• What is being asked
Say how many lines of the material below contain the word "this", with no other words.

• Data extract
---------------

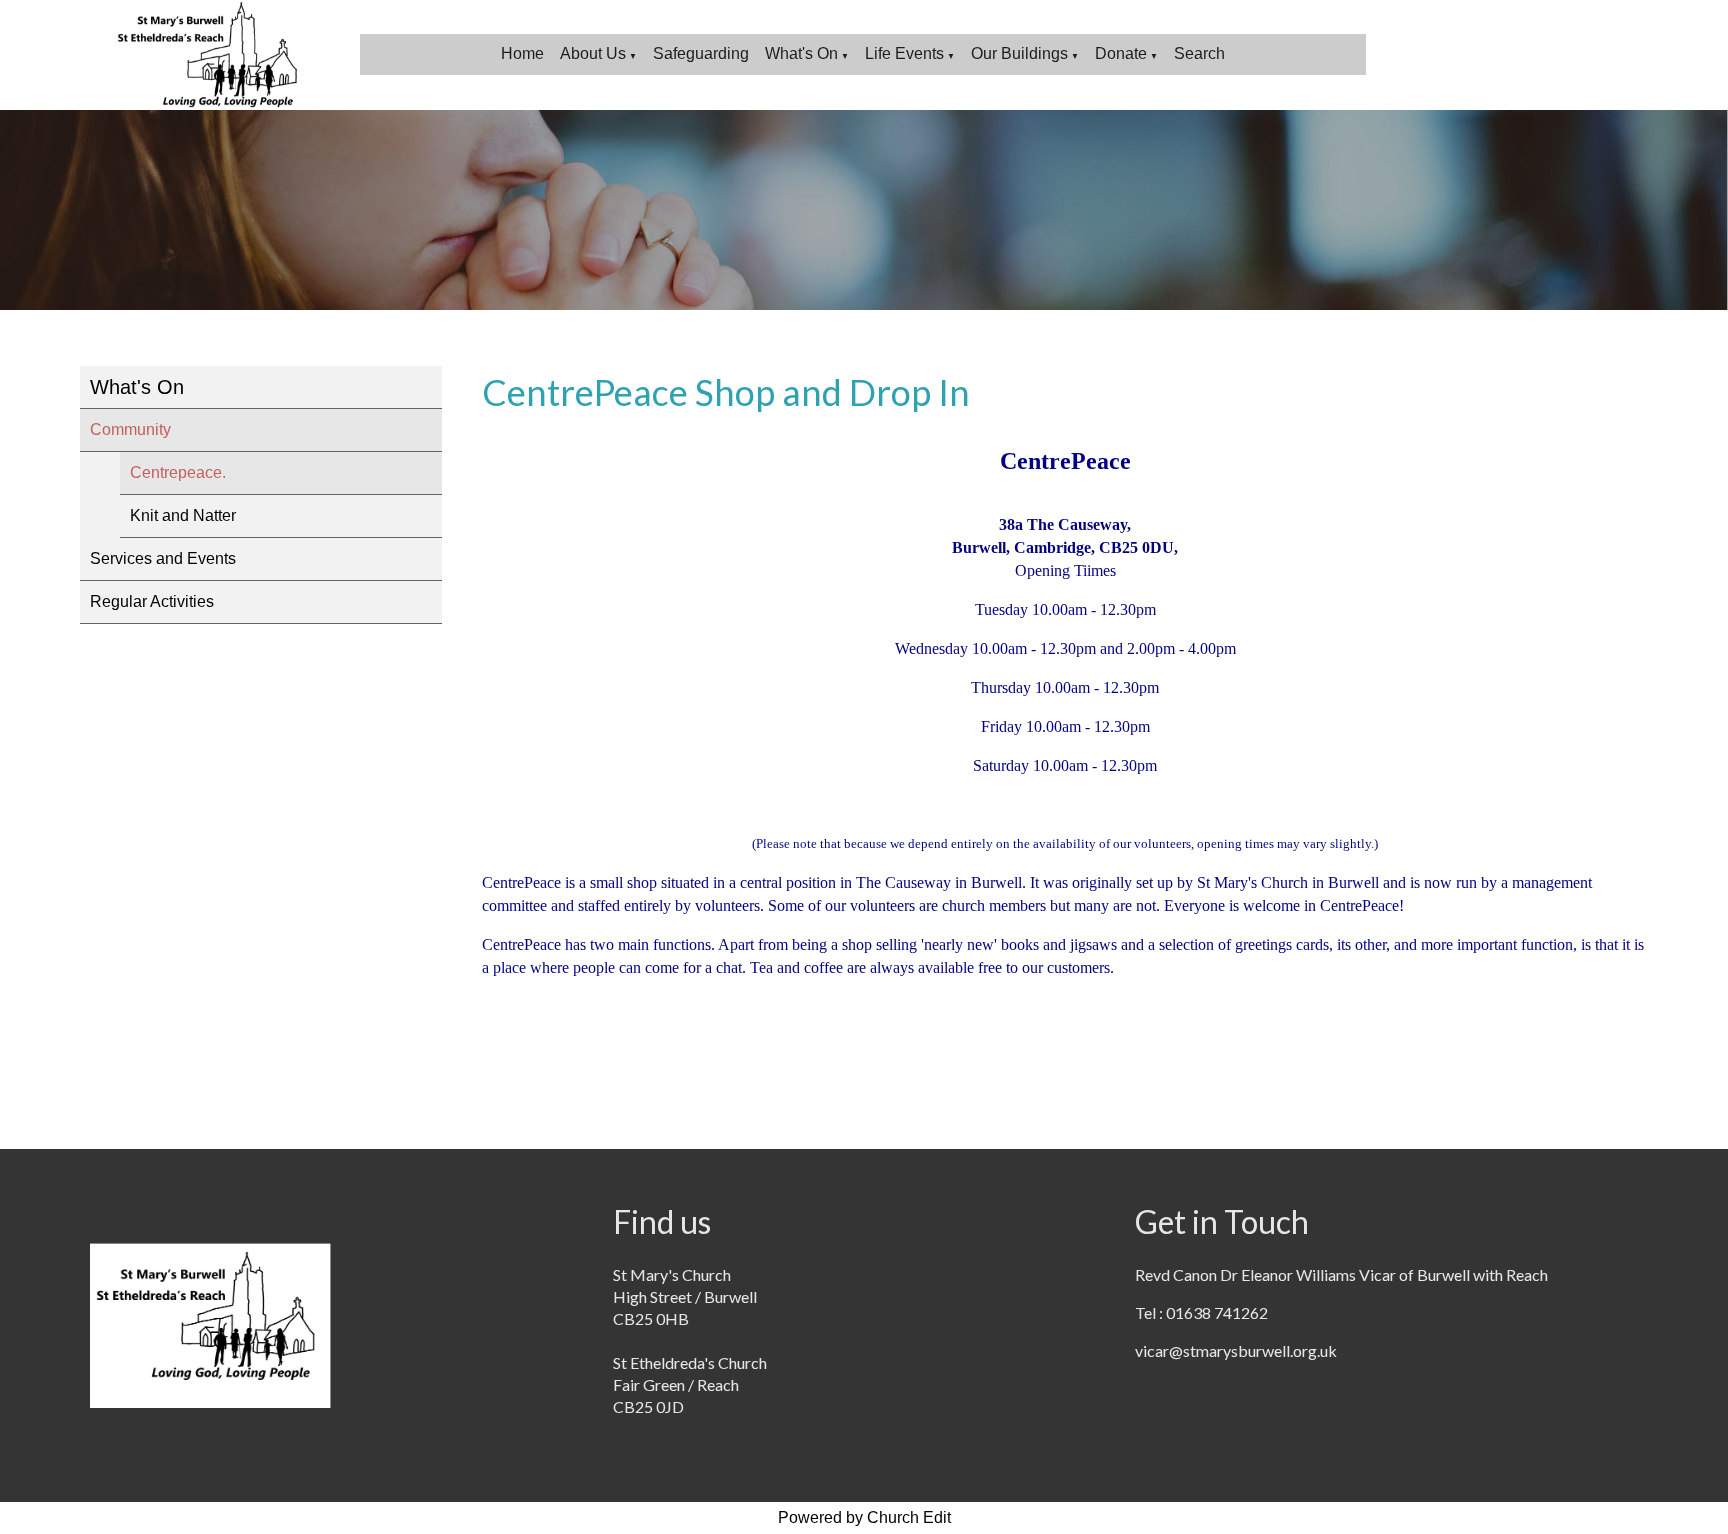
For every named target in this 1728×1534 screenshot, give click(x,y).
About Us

---------------

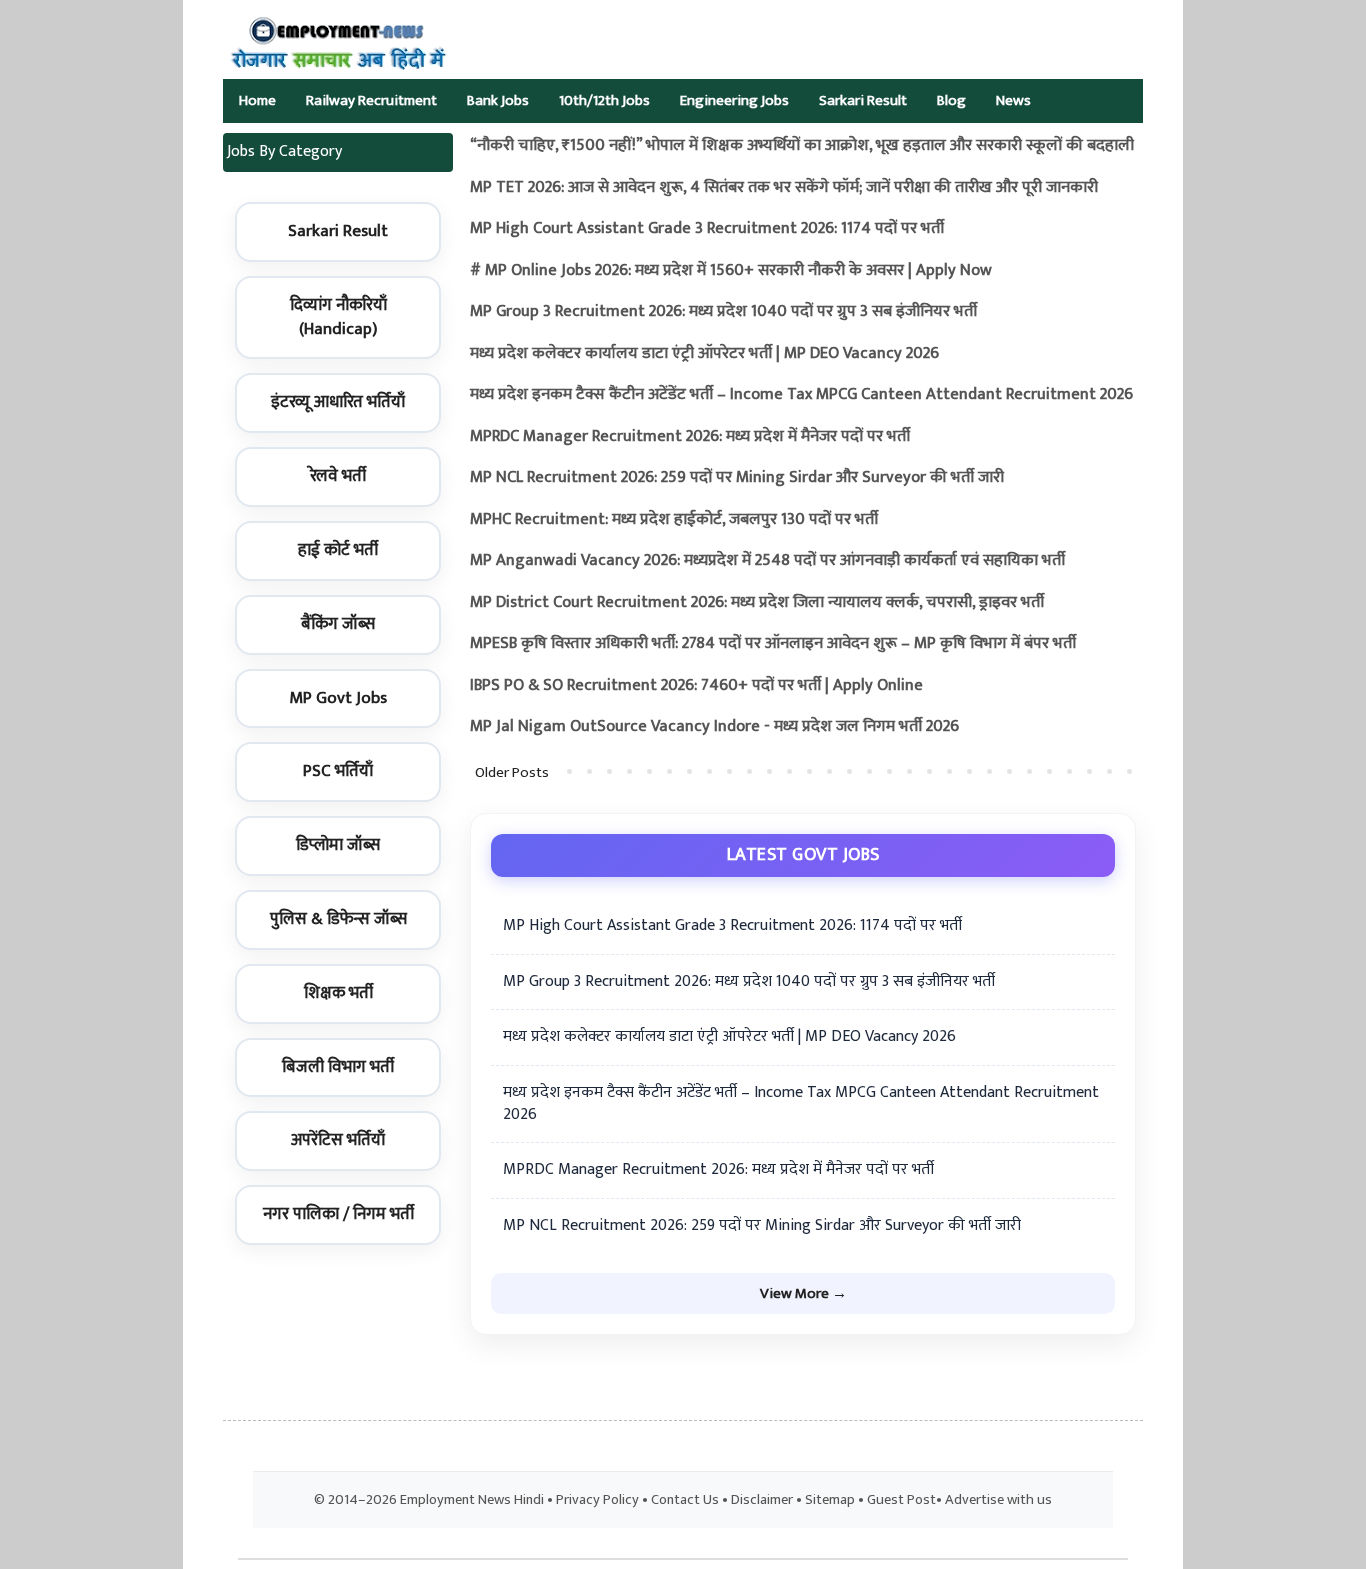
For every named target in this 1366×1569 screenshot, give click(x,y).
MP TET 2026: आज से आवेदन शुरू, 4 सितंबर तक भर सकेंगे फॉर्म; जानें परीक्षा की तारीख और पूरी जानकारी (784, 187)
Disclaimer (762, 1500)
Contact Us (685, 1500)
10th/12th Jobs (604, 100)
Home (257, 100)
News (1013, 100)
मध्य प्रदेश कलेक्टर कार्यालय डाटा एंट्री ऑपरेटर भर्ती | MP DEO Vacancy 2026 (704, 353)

---------------

• Exercise result
2